Given that the majority of India's population has mobile phones and that the Indian government is currently implementing the Central Monitoring System (CMS) which aims at intercepting all telecommunications (and Internet communications), surveillance does not appear to be an elitist issue. Given that the UID scheme aims at collecting the biometric data of all citizens residing in India and that most BPL cash programmes require UID registration, surveillance appears to be an issue which (unfortunately) affects the 1.2 billion people currently living in India. And this is to say the least.

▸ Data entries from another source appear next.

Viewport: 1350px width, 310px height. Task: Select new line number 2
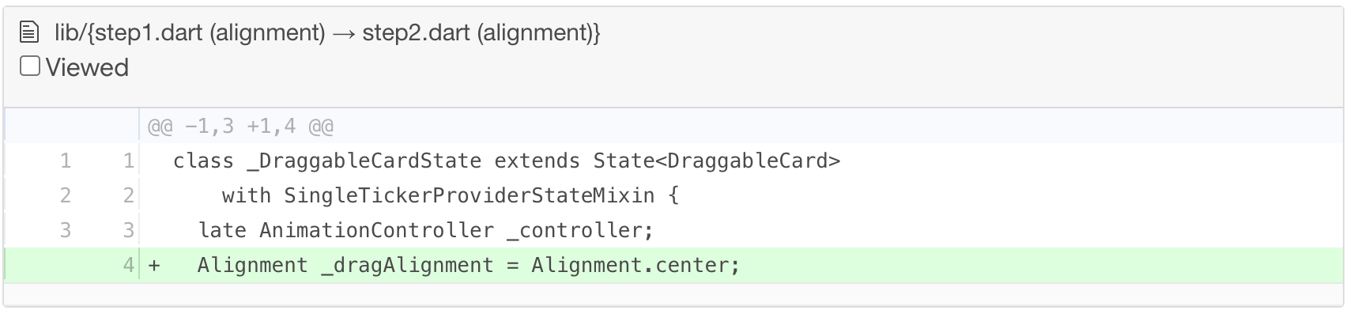coord(129,195)
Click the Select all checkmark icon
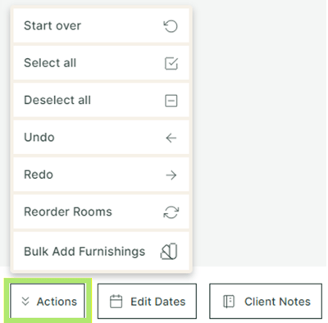The width and height of the screenshot is (328, 323). click(x=171, y=63)
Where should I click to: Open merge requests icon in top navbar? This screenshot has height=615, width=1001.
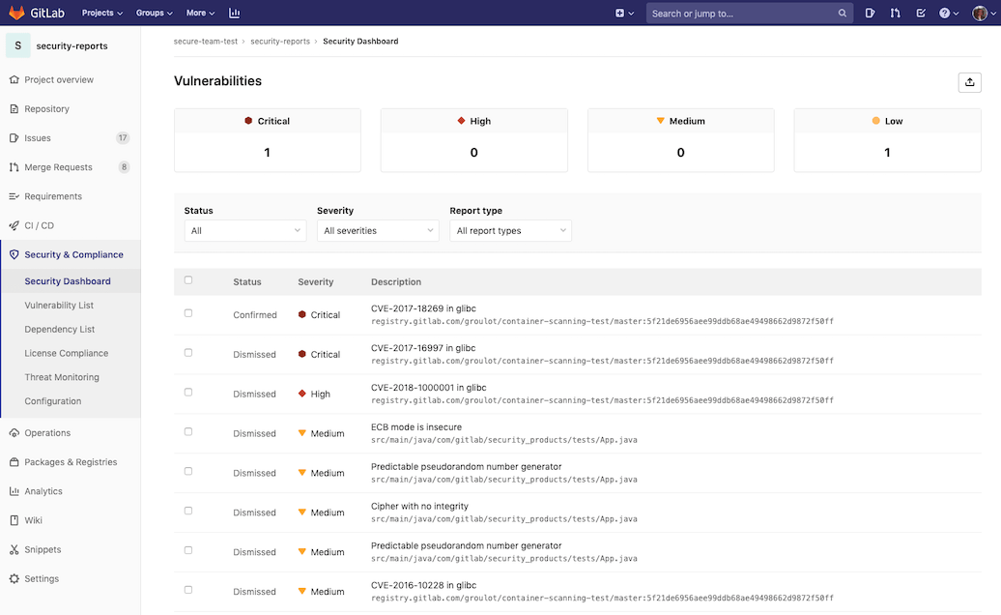[896, 14]
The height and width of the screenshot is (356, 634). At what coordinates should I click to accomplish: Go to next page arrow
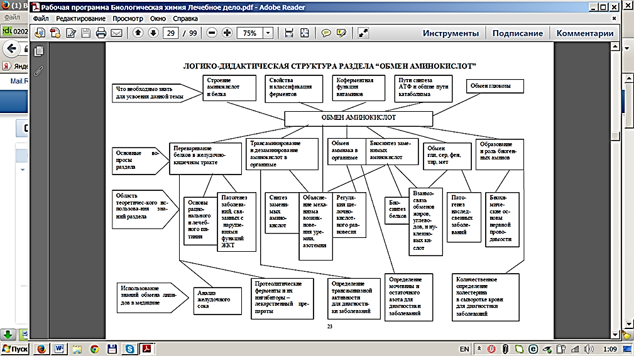point(153,33)
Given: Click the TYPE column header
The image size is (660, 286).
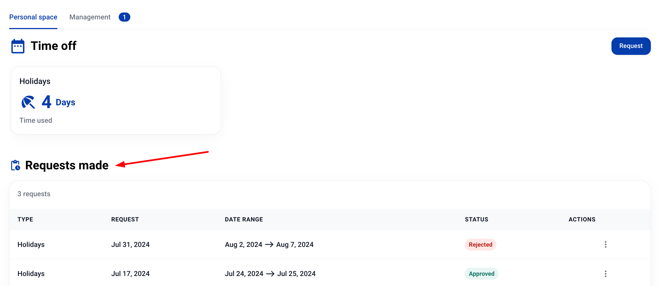Looking at the screenshot, I should (25, 219).
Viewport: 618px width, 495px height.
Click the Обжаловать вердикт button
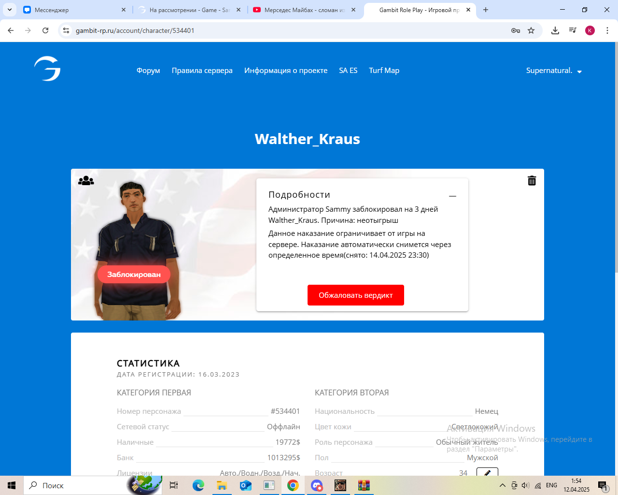coord(355,295)
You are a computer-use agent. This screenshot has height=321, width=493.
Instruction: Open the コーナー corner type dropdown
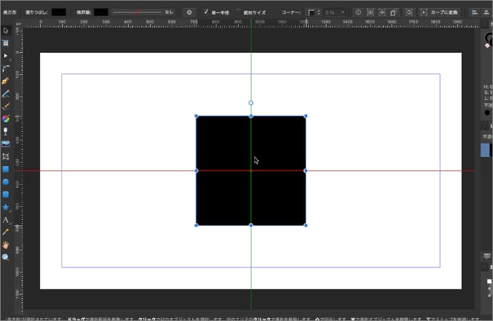(313, 12)
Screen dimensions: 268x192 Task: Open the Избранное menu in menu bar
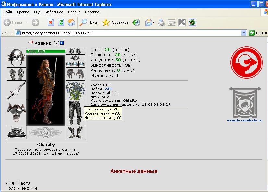(x=54, y=12)
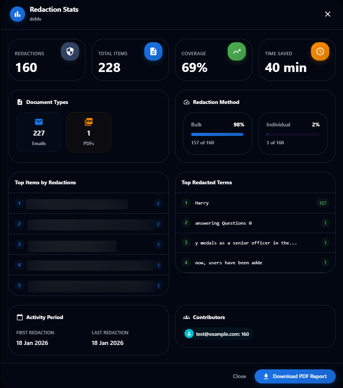Download the PDF report
Viewport: 343px width, 388px height.
pos(295,376)
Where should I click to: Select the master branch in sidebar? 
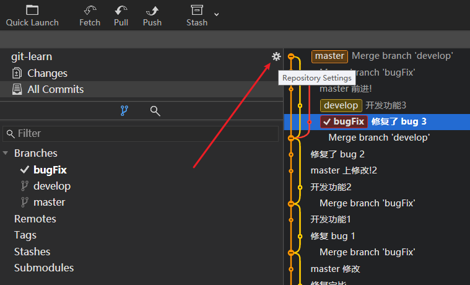pos(49,202)

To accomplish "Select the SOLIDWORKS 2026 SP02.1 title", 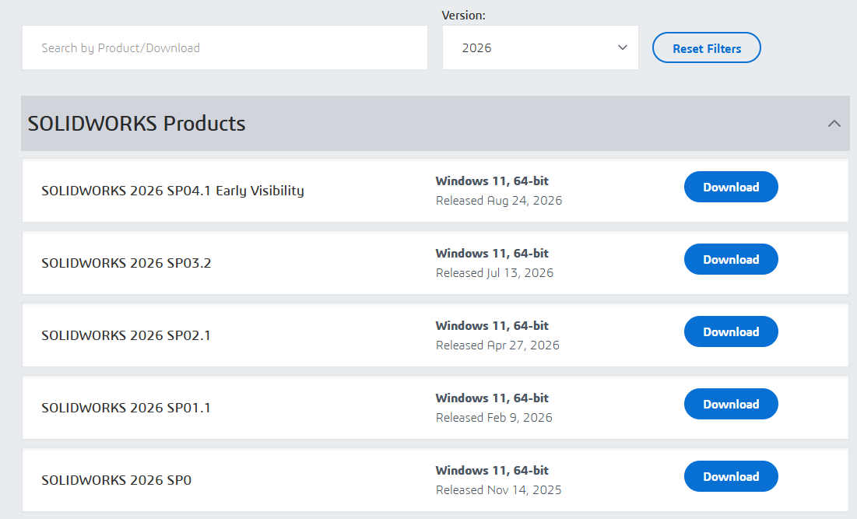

As part of the Privacy Project, the Centre for Internet and Society (CIS) in Bangalore, India, is investigating surveillance within the country. The project is funded by Privacy International and aims to map out various forms of surveillance in India, ranging from drones, CCTV cameras and GPS tracking equipment to phone and Internet monitoring gear.
This lecture aims to present the research that Maria Xynou has undertaken at the CIS so far, which includes data on the various surveillance technology companies operating in India and the type of spy gear they sell to Indian law enforcement agencies. This research also includes the presentation of India's various controversial surveillance schemes, with an emphasis on the Central Monitoring System (CMS) which unlawfully enables the interception of all telecommunications and Internet communications.
India is currently implementing the world's largest biometric data collection and interception of communications schemes. The aim of this lecture is to present India's scary mass surveillance and to discuss its implications on the right to privacy and other human rights.